Fragmento del texto >>
-------

LXVI. A eso de la medianoche cogió nuestra caballería algunos que se habían alejado del campo en busca de agua; averigua de ellos César que los generales enemigos iban a marchar de callada. Sabido esto, manda dar la señal de marcha y levantar los ranchos. Ellos que oyen la gritería, temiendo verse precisados a pelear de noche y con las cargas a cuestas, o que la caballería de César los detuviese en los desfiladeros, suspenden la marcha y se mantienen dentro de los reales. Al otro día sale Petreyo con algunos caballos a descubrir el terreno. Mácese lo mismo de parte de César, quien destaca a Decidió Saja con un piquete a reconocer el campo. Entrambos vuelven a los suyos con una misma relación: que las cinco primeras millas eran de camino llano; entraban luego las sierras y los montes; que quien cogiese primero estos desfiladeros, sin dificultad cerraría el paso al enemigo.

-------

Filas del conjunto >>
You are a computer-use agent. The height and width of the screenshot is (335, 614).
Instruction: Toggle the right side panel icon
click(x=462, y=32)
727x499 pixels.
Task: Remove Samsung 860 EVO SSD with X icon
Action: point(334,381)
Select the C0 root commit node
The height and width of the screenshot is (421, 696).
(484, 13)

-------

Tareas >>
a – Transcribe el pasaje del texto sobre César y Petreyo que comienza en las palabras "LXVI. A eso" y termina tras "paso al enemigo.".
b – Reescribe como lista el párrafo del texto sobre César y Petreyo que empieza por "LXVI. A eso de la medianoche", conservando sus datos principales.

Soluciones >>
a –
LXVI. A eso de la medianoche cogió nuestra caballería algunos que se habían alejado del campo en busca de agua; averigua de ellos César que los generales enemigos iban a marchar de callada. Sabido esto, manda dar la señal de marcha y levantar los ranchos. Ellos que oyen la gritería, temiendo verse precisados a pelear de noche y con las cargas a cuestas, o que la caballería de César los detuviese en los desfiladeros, suspenden la marcha y se mantienen dentro de los reales. Al otro día sale Petreyo con algunos caballos a descubrir el terreno. Mácese lo mismo de parte de César, quien destaca a Decidió Saja con un piquete a reconocer el campo. Entrambos vuelven a los suyos con una misma relación: que las cinco primeras millas eran de camino llano; entraban luego las sierras y los montes; que quien cogiese primero estos desfiladeros, sin dificultad cerraría el paso al enemigo.

b –
- Hacia la medianoche, la caballería de César captura a algunos hombres que se habían alejado del campo en busca de agua.
- Por ellos, César averigua que los generales enemigos iban a marchar en silencio.
- César ordena dar la señal de marcha y levantar los ranchos.
- Al oír la gritería, los enemigos suspenden la marcha y permanecen en sus reales. Temían pelear de noche y con las cargas a cuestas, o verse detenidos por la caballería de César en los desfiladeros.
- Al día siguiente, Petreyo sale con algunos jinetes a reconocer el terreno. César envía también un piquete con el mismo fin.
- Ambos grupos vuelven con el mismo informe: las cinco primeras millas son de camino llano y después vienen sierras y montes. Quien ocupe primero los desfiladeros cerrará sin dificultad el paso al enemigo.